Bart started to take a note, but Annja shook her head.
“It’s called rogue taxidermy,” she said. “Probably not anything for you to get concerned about. People do it to create curiosity pieces for collectors of the weird.”
“People don’t get any weirder than a cat with a bat head and wings, bro.” Demyan shook his head. “Sickest thing I ever saw. Gave me nightmares. Sometimes I still get them.”
“What did your great-uncle do with the stuff he got from the storage units?” Bart asked.
“Pieced it out and sold it, bro. What else you gonna do with stuff like that? A lot of it was junk we just dumped. Never know what you’re gonna get outta one of them things.”
“Where did he sell it?”
“Online, wherever he could find somebody that wanted something. Me and Yegor dragged some of them things around to pawn shops and swap meets. Man is all about making a dollar. He pays me and Yegor chump change, though.”

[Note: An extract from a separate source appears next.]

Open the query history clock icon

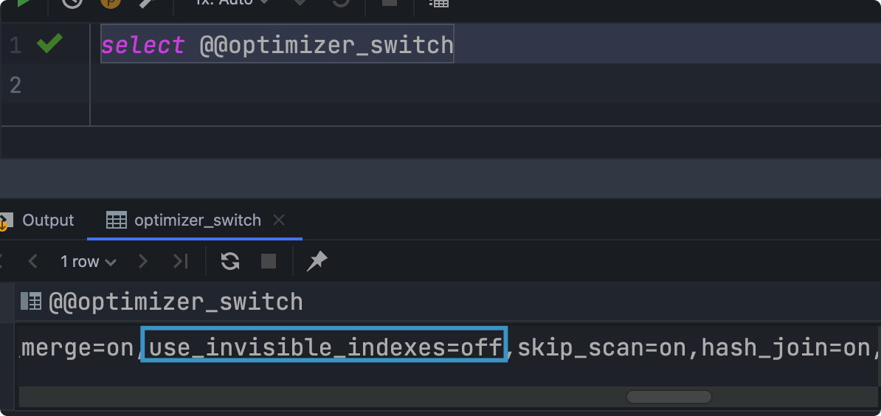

“He pays for the apartment we’re living in,” Yegor said quietly.
“Oh, yeah. He does that, too.” Demyan looked at his brother. “Only if he’s dead, he ain’t gonna do that no more, is he?” He frowned. “Who’s gonna pay the rent if Uncle Maurice is gone?”
Yegor shrugged and looked unhappy.
“Hey, Demyan.” Bart snapped his fingers. “Focus.”
Demyan looked at Bart, had to narrow his eyes a moment, then looked again. “What?”
“If you guys put the stuff up on the computer for your uncle, who managed the sales?”
“Me and Yegor. We boxed stuff up, carted it to the post office. Uncle Maurice wasn’t gonna do it. Man had no skills when it came to tech and he sure wasn’t gonna walk to the post office every day. Knew good stuff from the bad in storage units, though. Man could turn a dollar.”
Bart pulled up a picture of the elephant on his phone. “Tell me about this.”
A wide smile split Demyan’s face. “Oh, yeah! The elephant! I remember the elephant!”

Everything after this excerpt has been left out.